Mendongeng dapat dilakukan secara formal maupun informal. Sekolah dapat memfasilitasi kegiatan mendongeng dengan memasukkannya ke muatan lokal. Kegiatan ini akan efektif diberlakukan pada jenjang pendidikan dasar dengan pertimbangan bahwa anak-anak akan menyukai model pedagogik yang bersifat edutainment. Kisah dongengnya dapat disampaikan melalui pertunjukan panggung boneka. Model ini akan efektif untuk menyampaikan pesan karena para siswa akan dirangsang berpikir kritis. Dan panggung boneka yang bersifat interaktif dapat menimbulkan komunikasi timbal balik antara pendongeng dan pendengarnya. Sedangkan orangtua dapat menyisihkan waktunya membacakan dongeng kepada anak-anaknya sebelum tidur. Hal tersebut merupakan cara mendongeng secara informal. Manfaatnya adalah terjalin hubungan informal antara anak dan orang tua. Selain itu orang tua dapat menyampaikan nilai-nilai dan mengarahkan pola pikir anak terkait substansi dongeng yang dibacakan sekaligus menumbuhkan minat baca pada anak.
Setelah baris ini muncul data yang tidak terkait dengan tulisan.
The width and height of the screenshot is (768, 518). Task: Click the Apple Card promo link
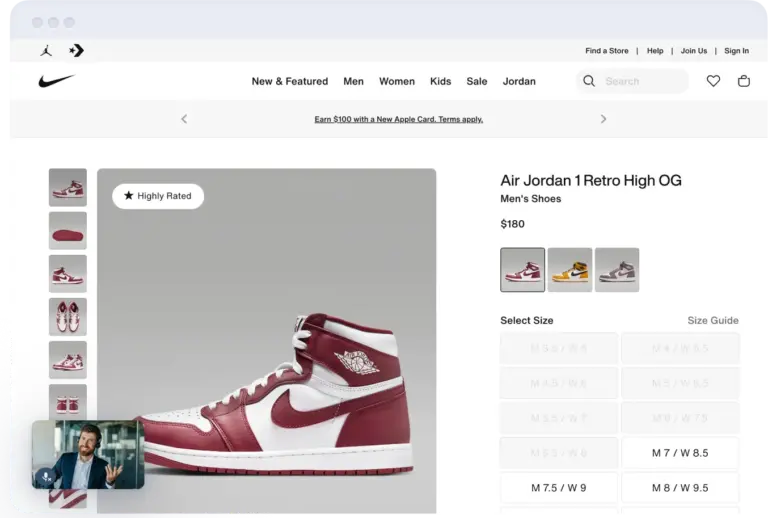[x=398, y=119]
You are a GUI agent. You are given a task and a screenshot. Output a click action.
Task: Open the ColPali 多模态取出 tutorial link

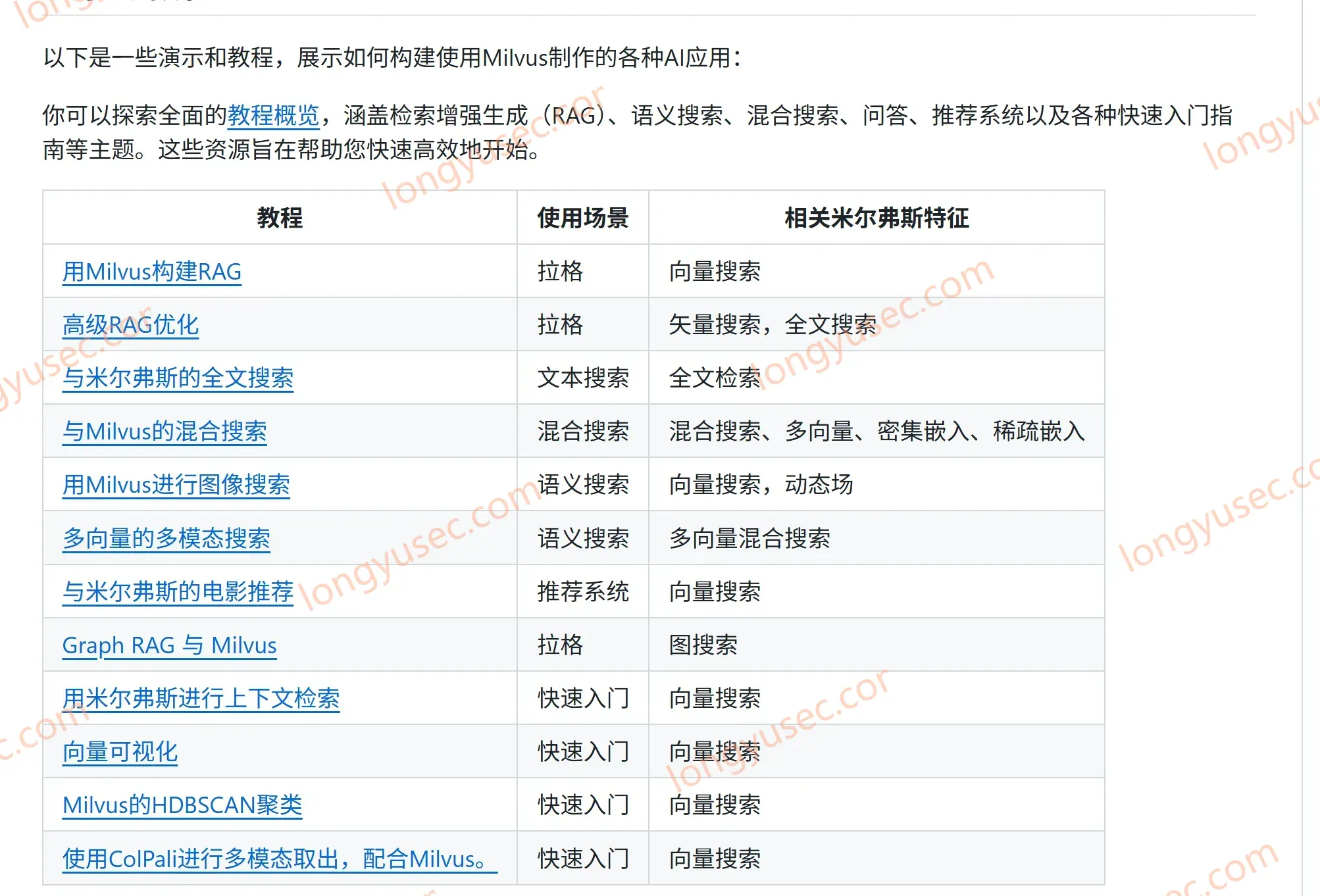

Kesamaan dari kedua cara tersebut, yakni : Pendongeng bertindak sebagai fasilitator dan motivator pada proses transfer nilai-nilai (kejujuran dan keteladanan) tersebut. Pendongeng dituntut tegas dalam menjabarkan perwatakan antagonis dan protagonis; hikmah/ keteladanan yang dapat diambil dari kisah yang sedang didongengkan dst. Karena hal tersebut akan membantu anak-anak dalam membedakan hal-hal yang bersifat hitam dan putih. Diharapkan mendongeng dapat merangsang pembentukan watak  dan karakter  anak-anak dalam proses character building. Seyogyanya kita (orangtua dan pendidik) turut memerangi korupsi dengan membenahi mentalitas anak-anak kita. Dan mendongeng merupakan sarana efektif mentransformasikan nilai-nilai keteladanan dan kejujuran. Karena asumsi tersebut bersandar pada teori belajar sosial. Selamat Mencoba.